Lay out the lines below as a Markdown table with two columns, No. and Text. Begin at the line that has "You are a computer-use agent. 595x461 pixels." and stop after the line that has "This screenshot has height=531, width=939.", numbering each line and leaving out any blank ones.
──────── MATERIAL FOR THIS EXERCISE
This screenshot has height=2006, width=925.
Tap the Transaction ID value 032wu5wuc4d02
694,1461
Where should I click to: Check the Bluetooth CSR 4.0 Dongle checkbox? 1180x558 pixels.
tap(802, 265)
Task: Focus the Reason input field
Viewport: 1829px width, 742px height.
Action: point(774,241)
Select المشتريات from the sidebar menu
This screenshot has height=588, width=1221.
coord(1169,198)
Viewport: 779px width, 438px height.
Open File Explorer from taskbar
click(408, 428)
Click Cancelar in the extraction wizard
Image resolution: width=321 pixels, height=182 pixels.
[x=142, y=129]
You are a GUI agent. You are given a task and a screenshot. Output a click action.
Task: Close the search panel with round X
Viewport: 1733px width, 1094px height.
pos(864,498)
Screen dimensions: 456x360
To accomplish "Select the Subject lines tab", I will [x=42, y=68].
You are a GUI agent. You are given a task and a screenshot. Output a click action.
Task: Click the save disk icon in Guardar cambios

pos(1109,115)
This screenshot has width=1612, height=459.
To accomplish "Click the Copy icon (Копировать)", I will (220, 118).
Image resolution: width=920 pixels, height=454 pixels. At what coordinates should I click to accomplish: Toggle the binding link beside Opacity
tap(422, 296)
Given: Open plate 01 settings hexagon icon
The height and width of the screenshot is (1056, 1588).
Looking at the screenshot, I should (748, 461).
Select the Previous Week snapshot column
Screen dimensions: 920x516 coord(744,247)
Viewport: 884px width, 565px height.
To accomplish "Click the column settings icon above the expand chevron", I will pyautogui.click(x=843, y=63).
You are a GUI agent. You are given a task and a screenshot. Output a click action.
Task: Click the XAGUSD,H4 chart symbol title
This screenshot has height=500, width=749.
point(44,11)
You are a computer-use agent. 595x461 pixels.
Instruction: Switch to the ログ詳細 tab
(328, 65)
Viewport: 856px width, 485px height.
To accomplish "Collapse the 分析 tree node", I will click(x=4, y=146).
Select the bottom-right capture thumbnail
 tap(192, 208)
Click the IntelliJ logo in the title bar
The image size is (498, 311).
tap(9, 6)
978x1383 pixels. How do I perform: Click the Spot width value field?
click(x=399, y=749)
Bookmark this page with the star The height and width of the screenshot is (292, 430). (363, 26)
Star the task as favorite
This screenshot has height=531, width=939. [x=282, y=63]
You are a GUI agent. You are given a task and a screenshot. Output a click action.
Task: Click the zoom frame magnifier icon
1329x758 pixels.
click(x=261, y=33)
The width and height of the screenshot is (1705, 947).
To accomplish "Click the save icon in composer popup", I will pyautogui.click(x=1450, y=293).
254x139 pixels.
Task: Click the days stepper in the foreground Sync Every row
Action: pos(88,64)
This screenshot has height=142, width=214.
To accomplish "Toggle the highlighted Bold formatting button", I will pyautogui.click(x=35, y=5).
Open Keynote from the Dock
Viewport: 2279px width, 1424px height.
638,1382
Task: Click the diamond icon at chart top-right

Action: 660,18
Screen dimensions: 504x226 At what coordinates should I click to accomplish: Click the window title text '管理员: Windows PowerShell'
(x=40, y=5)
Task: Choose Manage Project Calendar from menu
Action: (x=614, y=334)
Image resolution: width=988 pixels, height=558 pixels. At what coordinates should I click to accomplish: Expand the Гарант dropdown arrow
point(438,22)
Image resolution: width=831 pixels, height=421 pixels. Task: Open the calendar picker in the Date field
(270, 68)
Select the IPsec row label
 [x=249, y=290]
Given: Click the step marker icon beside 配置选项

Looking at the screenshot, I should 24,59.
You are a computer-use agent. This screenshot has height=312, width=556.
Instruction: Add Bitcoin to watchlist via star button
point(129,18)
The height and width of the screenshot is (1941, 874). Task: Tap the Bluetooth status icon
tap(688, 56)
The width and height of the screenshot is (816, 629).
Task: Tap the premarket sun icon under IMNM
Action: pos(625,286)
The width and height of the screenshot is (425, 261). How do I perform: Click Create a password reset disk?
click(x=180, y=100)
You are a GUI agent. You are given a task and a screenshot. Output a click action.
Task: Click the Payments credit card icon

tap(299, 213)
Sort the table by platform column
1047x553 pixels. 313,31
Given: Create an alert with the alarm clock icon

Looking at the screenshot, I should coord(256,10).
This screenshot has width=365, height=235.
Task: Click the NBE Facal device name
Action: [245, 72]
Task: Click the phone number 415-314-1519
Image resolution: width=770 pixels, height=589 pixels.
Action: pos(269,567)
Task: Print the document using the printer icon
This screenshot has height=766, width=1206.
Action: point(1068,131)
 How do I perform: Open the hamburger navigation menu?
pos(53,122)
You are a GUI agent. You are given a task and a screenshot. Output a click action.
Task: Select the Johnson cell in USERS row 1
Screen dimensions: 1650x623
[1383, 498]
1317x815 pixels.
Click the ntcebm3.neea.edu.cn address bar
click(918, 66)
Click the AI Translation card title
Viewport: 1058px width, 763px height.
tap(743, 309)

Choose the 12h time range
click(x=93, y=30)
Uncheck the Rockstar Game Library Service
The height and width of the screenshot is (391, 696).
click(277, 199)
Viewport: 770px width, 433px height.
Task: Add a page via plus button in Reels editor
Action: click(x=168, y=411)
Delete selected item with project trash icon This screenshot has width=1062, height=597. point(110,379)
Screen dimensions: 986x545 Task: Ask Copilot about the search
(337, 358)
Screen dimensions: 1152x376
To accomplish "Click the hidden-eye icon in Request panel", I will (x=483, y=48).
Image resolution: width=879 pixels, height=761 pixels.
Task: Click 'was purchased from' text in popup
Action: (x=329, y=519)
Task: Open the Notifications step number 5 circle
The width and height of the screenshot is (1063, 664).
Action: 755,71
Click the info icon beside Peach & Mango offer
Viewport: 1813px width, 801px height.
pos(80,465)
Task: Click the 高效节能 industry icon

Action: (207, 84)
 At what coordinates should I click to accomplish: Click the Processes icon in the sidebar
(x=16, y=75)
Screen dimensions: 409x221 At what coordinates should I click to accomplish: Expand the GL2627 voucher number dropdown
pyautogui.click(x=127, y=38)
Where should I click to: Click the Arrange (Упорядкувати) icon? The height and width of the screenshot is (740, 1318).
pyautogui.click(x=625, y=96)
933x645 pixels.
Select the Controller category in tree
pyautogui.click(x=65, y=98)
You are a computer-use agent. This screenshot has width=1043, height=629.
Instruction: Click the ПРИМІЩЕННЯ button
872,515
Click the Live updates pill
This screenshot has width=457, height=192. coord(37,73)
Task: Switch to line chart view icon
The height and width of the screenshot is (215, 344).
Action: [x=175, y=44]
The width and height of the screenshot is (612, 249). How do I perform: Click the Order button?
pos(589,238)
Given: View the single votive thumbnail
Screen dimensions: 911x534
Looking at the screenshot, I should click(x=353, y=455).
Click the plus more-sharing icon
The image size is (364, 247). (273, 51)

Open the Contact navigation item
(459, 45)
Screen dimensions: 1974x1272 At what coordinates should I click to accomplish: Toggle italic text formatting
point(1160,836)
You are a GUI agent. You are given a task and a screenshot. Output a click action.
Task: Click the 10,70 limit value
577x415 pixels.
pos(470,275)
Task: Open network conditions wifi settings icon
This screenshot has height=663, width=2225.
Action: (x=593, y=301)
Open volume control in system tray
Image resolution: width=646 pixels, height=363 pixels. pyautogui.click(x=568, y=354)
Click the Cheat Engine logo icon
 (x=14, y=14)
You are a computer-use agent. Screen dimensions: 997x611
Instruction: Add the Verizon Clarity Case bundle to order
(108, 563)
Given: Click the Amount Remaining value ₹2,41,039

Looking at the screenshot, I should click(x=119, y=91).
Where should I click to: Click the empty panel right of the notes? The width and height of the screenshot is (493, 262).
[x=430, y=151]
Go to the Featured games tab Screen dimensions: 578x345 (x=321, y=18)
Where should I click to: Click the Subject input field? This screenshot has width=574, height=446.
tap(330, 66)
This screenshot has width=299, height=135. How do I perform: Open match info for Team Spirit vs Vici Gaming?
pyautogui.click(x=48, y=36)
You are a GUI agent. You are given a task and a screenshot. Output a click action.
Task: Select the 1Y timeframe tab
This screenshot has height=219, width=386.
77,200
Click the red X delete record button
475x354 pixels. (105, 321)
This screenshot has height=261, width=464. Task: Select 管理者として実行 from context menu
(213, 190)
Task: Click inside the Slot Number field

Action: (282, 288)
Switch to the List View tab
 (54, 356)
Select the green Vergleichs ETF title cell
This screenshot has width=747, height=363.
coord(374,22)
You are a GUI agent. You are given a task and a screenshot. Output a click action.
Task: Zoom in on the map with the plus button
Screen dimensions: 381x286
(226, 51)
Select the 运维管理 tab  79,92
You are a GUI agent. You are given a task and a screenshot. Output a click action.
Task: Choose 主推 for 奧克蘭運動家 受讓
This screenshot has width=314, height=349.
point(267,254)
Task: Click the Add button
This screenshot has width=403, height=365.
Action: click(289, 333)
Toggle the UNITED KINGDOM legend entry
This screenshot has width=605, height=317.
────────────────
SOLUTION FOR THIS EXERCISE:
| No. | Text |
|---|---|
| 1 | You are a computer-use agent. 595x461 pixels. |
| 2 | Instruction: Switch to the ログ詳細 tab |
| 3 | (328, 65) |
| 4 | Viewport: 856px width, 485px height. |
| 5 | To accomplish "Collapse the 分析 tree node", I will click(x=4, y=146). |
| 6 | Select the bottom-right capture thumbnail |
| 7 |  tap(192, 208) |
| 8 | Click the IntelliJ logo in the title bar |
| 9 | The image size is (498, 311). |
| 10 | tap(9, 6) |
| 11 | 978x1383 pixels. How do I perform: Click the Spot width value field? |
| 12 | click(x=399, y=749) |
| 13 | Bookmark this page with the star The height and width of the screenshot is (292, 430). (363, 26) |
| 14 | Star the task as favorite |
| 15 | This screenshot has height=531, width=939. [x=282, y=63] |